### EXERCISE BRIEF
The data below must be returned in full and exactly.

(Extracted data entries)
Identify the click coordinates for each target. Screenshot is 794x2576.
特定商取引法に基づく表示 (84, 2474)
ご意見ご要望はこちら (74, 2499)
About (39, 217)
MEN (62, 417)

### RESPONSE TO THIS TASK
Identify the click coordinates for each target. Screenshot is 794x2576.
特定商取引法に基づく表示 (84, 2474)
ご意見ご要望はこちら (74, 2499)
About (39, 217)
MEN (62, 417)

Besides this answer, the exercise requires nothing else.